J. Reed Anderson More Content Now

World War II was over and Yvonne, “Eve,” had big plans at 17. Some grow up on the wrong side of the tracks, but Eve thought she grew up on the wrong side of the river literally and metaphorically. The bright lights of Pierre, South Dakota, beckoned from across the Missouri River to her family’s shack in the dirt and dust of Fort Pierre.

She was going to go there. She was going to go to school. She was going to have a career. She put everything else aside, cast everything else aside, made her plan to escape, and then she suddenly, at 17, decided to marry Al, the son of a cattle buyer and destined for the same. He with the convertible, the white painted house and wrap-around porch on the only paved road in town, and a real mama’s boy. He is a couple of steps up from where she lived under crushing obligations of caring for siblings and a mother incapacitated by loss, a dirt poor life.

Eve and Al marry, have two kids, and eventually move from Al’s mother’s basement in Fort Pierre, to the prairie of southwestern South Dakota, within sight of the Black Hills. René, and her older brother, Leon, are separate fronts for their father, Al, and their mother, Eve; younger sister, Jayne, born much later, is something like Switzerland. Leon came first and was Eve’s joy, and she loved him best. He was gentle. He was good. He was quiet. He was a bit odd with a stammer, but her sun rose and set upon him. René was second born and was everything Eve hated in a child right from the beginning. Al loved René, worshipped her, and she him.

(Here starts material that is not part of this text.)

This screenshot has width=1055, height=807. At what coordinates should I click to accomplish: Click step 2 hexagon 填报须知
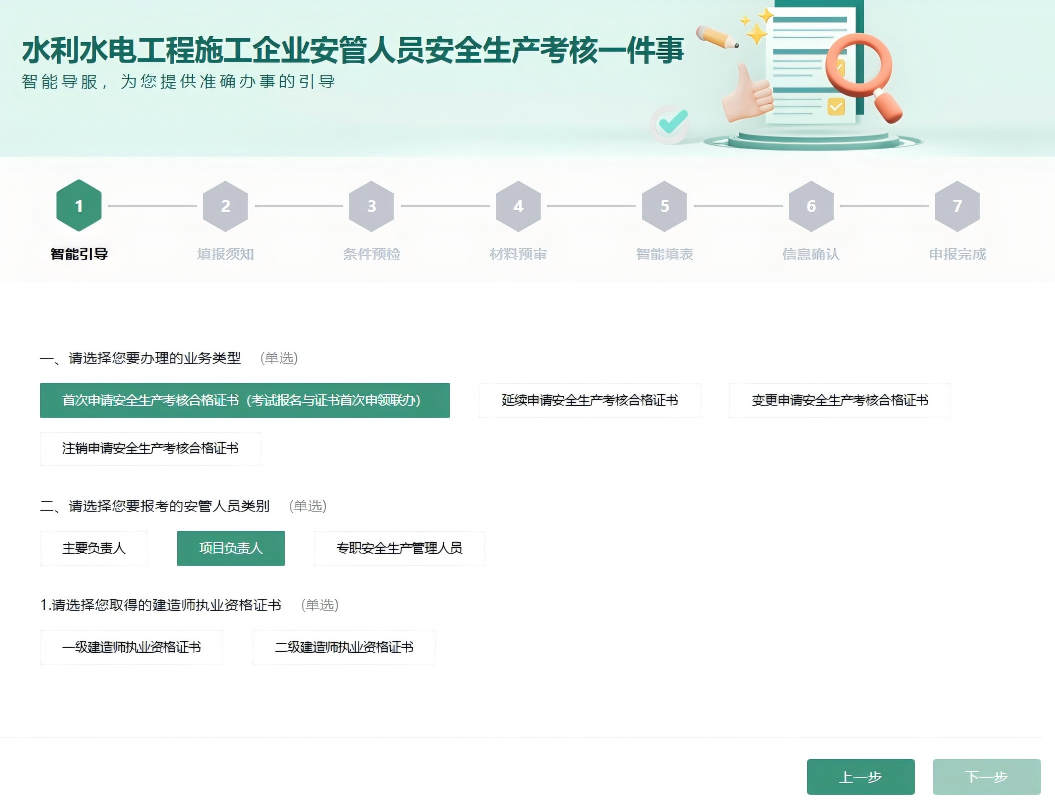coord(225,206)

Parents do the best they can. The rest is up to the kid. There’s also the curse that one ends up marrying one’s parent, girls their dad, boys their mom. When Al thought about Leon it wasn’t for long; it was better to pretend Leon didn’t exist. For that, Eve resented Al and René. The differences created a life of recriminations and fighting and yelling until Al would leave again for weeks or months at a time until a beaten Leon finally left home for a life of self-destruction.

Leon is smart, talented on the ball field and as a dancer, but timid. René takes up dance, too, and then both move to ballet, but where René excels and ignores the jibes and insults from classmates, Leon pulls hair from his eyebrows and from a spot on the top of his head creating an odd appearance and further distancing himself from Al and endearing himself even more to Eve.

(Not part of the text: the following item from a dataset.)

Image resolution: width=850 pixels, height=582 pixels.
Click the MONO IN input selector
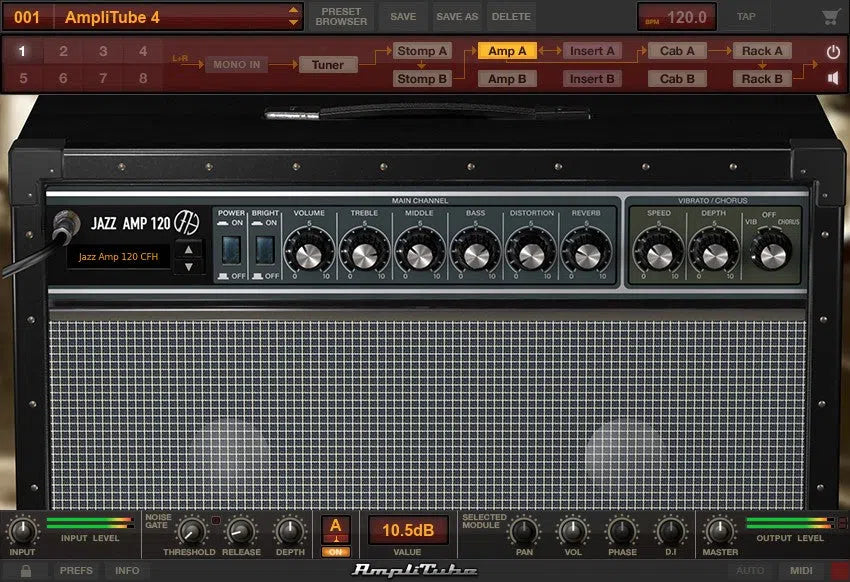[x=237, y=64]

Paula Saunders is originally from South Dakota, and she creates a vivid picture for any who have been to that part of America: The heat, the small towns, the land, the people. René walking to school would “cut through the backyards to reach the crest of the hill, and follow the lightly worn footpath that ran through the prairie scrub. She carried her books and notebooks, but she never hurried. She’d stop to pick a handful of sage and breathe the deep perfume, just standing, looking out at the sky.” One late spring day, Eve went with Al on a cattle buying trip. They pulled into one of Al’s sellers and “Billy Little Horse was waiting as they pulled up next to his pastel government shack, standing just next to the two old cars in his front yard, one with its windows busted out and its doors hanging open on broken hinges, the other with all its tires missing — one side up on blocks, the other melting into the earth, drowning in mud and icy slush.”

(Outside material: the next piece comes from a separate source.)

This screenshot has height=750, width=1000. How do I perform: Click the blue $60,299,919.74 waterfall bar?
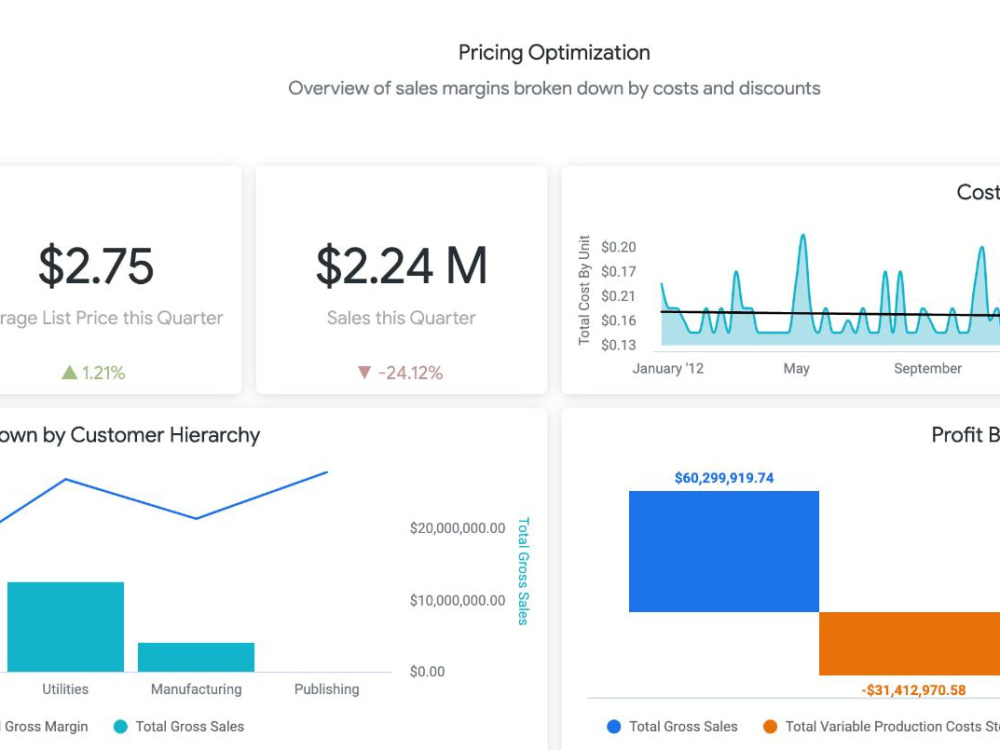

It is a simple story that Saunders tells, as family stories go, and just as complex and complicated. Here are people, a family I think anyone can recognize, going through their lives surprised to discover much later there were choices to be had, decisions of destiny to be made. Each of them ends up where they do, not necessarily because of what they did, but what they ignored, except for René. She learned early on that she was her own fate and ended up crossing, literally and metaphorically, to the other side of that river as her mother once dreamed. René learned in this beautiful tale role to create her own life.